Un barcone con oltre 700 passeggeri, partito quattro giorni fa da Tobruk in Libia e diretto in Italia, si è ribaltato nella zona Sar di competenza delle autorità greche, ree di non aver prestato soccorso nonostante le segnalazioni della Guardia Costiera Italiana, di Frontex e di diverse Ong. Al momento, secondo quanto riferito dalla Guardia Costiera Greca che sta coordinando le operazioni di ricerca, sarebbero 78 le vittime, 104 i migranti tratti in salvo.
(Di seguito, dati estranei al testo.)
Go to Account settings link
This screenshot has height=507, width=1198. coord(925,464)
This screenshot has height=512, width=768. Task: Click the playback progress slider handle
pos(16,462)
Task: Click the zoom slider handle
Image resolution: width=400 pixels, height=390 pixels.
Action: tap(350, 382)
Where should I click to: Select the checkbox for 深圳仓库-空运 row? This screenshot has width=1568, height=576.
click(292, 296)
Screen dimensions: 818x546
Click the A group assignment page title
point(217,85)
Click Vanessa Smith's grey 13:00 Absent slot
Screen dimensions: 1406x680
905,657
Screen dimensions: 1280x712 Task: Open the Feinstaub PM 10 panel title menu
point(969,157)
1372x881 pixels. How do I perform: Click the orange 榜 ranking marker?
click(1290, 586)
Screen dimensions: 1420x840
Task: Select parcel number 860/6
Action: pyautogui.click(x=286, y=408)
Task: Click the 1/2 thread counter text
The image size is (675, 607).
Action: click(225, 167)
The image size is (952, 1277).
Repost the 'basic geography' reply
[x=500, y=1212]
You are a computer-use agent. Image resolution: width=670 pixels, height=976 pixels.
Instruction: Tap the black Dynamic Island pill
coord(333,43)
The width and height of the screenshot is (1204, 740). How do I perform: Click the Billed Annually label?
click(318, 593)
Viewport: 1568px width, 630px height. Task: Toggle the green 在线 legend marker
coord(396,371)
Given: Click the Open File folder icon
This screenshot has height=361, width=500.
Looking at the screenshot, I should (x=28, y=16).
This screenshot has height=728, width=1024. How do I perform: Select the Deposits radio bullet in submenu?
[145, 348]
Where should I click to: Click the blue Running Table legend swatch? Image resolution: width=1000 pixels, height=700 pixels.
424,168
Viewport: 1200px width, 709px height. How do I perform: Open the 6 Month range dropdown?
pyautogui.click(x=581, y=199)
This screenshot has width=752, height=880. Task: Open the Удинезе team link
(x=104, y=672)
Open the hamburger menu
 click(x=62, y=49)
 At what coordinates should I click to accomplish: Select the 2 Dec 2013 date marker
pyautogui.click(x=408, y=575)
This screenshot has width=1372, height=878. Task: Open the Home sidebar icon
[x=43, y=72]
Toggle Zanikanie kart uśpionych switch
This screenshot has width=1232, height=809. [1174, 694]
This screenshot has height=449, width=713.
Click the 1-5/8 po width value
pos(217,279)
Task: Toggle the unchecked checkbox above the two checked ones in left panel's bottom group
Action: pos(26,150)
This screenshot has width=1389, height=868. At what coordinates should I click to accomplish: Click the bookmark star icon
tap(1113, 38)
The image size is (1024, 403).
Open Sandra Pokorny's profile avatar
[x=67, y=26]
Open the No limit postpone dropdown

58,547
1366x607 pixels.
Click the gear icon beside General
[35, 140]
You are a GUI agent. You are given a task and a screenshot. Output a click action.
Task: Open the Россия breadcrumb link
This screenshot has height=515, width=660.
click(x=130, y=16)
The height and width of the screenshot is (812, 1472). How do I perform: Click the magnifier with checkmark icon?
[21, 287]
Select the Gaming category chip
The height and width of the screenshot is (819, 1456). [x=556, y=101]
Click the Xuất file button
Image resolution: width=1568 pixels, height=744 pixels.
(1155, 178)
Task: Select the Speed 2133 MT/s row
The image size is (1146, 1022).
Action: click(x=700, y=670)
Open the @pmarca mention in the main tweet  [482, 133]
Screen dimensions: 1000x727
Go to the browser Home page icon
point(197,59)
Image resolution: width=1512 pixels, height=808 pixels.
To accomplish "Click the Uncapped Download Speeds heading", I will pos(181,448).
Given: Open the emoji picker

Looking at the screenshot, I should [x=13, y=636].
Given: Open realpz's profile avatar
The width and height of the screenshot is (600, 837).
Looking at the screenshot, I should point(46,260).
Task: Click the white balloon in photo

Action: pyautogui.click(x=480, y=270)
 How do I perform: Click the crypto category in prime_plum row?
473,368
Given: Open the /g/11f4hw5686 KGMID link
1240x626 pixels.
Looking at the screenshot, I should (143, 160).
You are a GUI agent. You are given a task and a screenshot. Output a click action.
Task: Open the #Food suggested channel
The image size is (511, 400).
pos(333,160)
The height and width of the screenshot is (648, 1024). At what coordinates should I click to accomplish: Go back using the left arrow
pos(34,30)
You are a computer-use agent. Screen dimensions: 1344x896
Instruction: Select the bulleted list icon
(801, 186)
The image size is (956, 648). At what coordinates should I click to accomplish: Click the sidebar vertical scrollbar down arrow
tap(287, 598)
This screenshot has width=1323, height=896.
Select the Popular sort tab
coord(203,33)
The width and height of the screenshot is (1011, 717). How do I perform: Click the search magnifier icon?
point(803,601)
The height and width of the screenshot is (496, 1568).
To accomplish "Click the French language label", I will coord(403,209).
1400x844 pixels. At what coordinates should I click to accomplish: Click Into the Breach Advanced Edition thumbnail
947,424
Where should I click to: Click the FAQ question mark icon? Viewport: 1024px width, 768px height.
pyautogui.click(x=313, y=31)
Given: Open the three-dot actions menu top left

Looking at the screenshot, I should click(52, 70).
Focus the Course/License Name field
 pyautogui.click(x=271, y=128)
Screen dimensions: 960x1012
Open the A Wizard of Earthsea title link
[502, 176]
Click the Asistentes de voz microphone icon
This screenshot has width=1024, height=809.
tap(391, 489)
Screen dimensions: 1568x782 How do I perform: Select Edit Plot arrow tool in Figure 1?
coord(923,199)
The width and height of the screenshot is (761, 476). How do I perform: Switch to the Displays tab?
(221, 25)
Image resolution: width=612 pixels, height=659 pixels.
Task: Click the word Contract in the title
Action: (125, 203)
Se è vero che secondo le testimonianze dei superstiti a bordo erano 750, il numero dei dispersi assume dimensioni drammatiche.
La presidente della Commissione europea, Ursula von der Leyen, si è detta “profondamente addolorata per la notizia del naufragio” e “molto preoccupata per il numero di persone scomparse”. Le ha fatto immediatamente eco Charles Michel, presidente del Consiglio europeo, che in un tweet ha definito l’accaduto “un promemoria straziante” per i leader Ue, che “affronteranno la questione al vertice di giugno”. Perché, dopo la soddisfazione per lo storico accordo su due dossier chiave del nuovo Patto per la migrazione e l’asilo, suona come una triste beffa dover cercare i responsabili di quella che si prefigura come una delle peggiori tragedie nel Mar Mediterraneo.
Pylos come Cutro: tante segnalazioni, nessun soccorso ai migranti
Le autorità greche erano state informate nella giornata di martedì della presenza di un’imbarcazione “con un grande numero di stranieri a bordo”. In un comunicato, la Guardia Costiera greca assicura di aver effettuato “diverse telefonate consecutive alla nave per offrire aiuto”, che avrebbero ricevuto “una risposta negativa”. In serata, una motovedetta della Guardia Costiera si sarebbe avvicinata al peschereccio per consegnare acqua e cibo, ma da Atene sostengono che i passeggeri “hanno rifiutato qualsiasi tipo di aiuto” esprimendo “il desiderio di proseguire il viaggio fino in Italia”. L’operazione di ricerca e soccorso sarebbe scattata alle prime luci dell’alba, quando il barcone si era però già rovesciato e affondato.
La domanda che ricorre puntuale è sempre la stessa: perché un peschereccio segnalato da tanti non è stato soccorso da nessuno? La vicenda ricalca fedelmente gli eventi che hanno portato al naufragio dello scorso 26 febbraio a Cutro, in Calabria. In quel caso, per appurare le responsabilità della tragedia è stata aperta un’inchiesta dalla procura di Crotone, ma che l’empasse tra i diversi attori si sia ripetuta in fotocopia rende evidente l’inadeguata organizzazione quando si tratta di prevenire i naufragi in mare.
Come sottolineato dall’Organizzazione Internazionale per le Migrazioni, siamo di fronte a “un’altra tragedia nell’Egeo che rafforza l’urgenza di un’azione concreta e globale da parte degli Stati per salvare vite in mare e ridurre i viaggi pericolosi, ampliando i percorsi sicuri e regolari per la migrazione”. Anche perché, dal rapporto dell’Unhcr pubblicato in occasione della giornata mondiale del rifugiato -che si celebra il prossimo 20 giugno- i profughi nel mondo hanno superato quota 110 milioni: un trend sempre in crescita, 20 milioni in più rispetto all’anno precedente. E molti di loro continueranno a bussare alle porte dell’Europa.